By , About.com Guide

Battlefield Vietnam has a new "Evolution" mode which allows scores to be carried over a pair of historically related maps. Though at least one map has objectives, Objective mode, featured in the Secret Weapons expansion, is gone, perhaps because everyone plays Conquest anyway.

Many subtle improvements have been made to the game over BF 1942. Your weapon remains available in many of Battlefield Vietnam's vehicles, which can make being a passenger a lot more fun. The command point capture timer is more sophisticated, allowing a group of soldiers to capture a command point more quickly than a lone wolf. VC engineers can move special tunnel entrance spawn points around the map, making for some great covert strategy gameplay.

To top it all off, there is a (beta) map editor and mod kit included.

What's Old
If your Internet connection goes down one day and you decide to try single-player mode, you'll discover the same weak (often downright bewildered) AI used in BF 1942. Battlefield Vietnam doesn't even pretend to offer a compelling single-player campaign, so if you're not into online play, pass on this one.

Despite the beefy new graphics, fog is still used in abundance to limit your viewing distance. It's a small annoyance, but you really notice it after playing games with minimal or no fog, especially when flying.

Joystick support remains at an absolute minimum. At the very least I would have expected separate options for planes and helicopters, but no such luck. I'm aware that a lot of people don't use joysticks, and employ no controllers other than mouse and keyboard, yet in game with air vehicles as a central feature, there is really no excuse for such poor controller support.

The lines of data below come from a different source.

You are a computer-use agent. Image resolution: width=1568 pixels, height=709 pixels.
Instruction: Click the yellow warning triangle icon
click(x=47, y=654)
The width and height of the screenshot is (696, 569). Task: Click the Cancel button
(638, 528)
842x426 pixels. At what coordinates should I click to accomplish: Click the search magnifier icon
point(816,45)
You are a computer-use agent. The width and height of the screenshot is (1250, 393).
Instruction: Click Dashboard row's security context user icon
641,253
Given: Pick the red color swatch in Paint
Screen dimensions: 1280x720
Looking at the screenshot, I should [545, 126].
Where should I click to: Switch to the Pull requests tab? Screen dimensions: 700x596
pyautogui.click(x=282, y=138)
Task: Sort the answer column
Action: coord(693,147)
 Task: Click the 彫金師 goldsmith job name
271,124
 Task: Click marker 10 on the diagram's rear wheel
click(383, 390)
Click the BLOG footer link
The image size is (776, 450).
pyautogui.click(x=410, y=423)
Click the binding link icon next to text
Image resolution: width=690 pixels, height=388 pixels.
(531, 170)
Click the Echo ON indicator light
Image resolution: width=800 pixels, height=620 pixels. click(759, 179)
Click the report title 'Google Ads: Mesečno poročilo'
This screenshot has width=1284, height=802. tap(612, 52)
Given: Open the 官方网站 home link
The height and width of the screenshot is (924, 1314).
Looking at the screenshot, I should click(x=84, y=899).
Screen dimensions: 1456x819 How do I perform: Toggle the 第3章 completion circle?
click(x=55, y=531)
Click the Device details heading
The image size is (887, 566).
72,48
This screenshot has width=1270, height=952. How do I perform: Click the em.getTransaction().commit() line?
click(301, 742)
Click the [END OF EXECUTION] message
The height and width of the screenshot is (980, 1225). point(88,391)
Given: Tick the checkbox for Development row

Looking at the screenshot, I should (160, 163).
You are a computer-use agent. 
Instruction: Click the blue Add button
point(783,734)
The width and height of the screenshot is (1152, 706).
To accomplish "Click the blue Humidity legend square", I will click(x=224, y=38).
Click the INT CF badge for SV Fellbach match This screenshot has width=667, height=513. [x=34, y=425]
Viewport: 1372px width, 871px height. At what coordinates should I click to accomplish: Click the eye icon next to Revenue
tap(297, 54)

Maps are quite well thought out and present some interesting scenarios, all modeled loosely on battles that took place during the Vietnam War. Unfortunately, you can still fly across them in less than 30 seconds in a jet, so the familiar "out of bounds" warning is never far off. The slower moving choppers are better suited to maps this size.

The Bottom Line
I don't know if it's the appeal of Vietnam era or what, but gamers certainly haven't waited for the reviews to come out before running to the store and buying Battlefield Vietnam. Two weeks after its release it already has more players that BF 1942 and enough servers to make the in-game browser slightly dysfunctional.

What is here will be excellent in a patch or two. I'm slightly disappointed by what isn't here. For an entirely new game Battlefield Vietnam doesn't really try to do anything new. Surely FPS developers haven't completely exhausted the possibilities when it comes to things like multiplayer game modes? Some games have had integrated voice communication for a long time now, and given that Unreal Tournament 2004 has it, it doesn't seem like too much to ask. How about a favorites list and a buddy tracker in the server browser? I know we have the technology.

Minor omissions aside, Battlefield Vietnam does excel in the only area that really counts - it's undeniably fun. Whether you're spraying an enemy base with machine gun fire from the back of a chopper or sneaking around in the brush with your sniper rifle, the excitement is relentless. Not even the impending release of Doom 3 will keep people out of this jungle.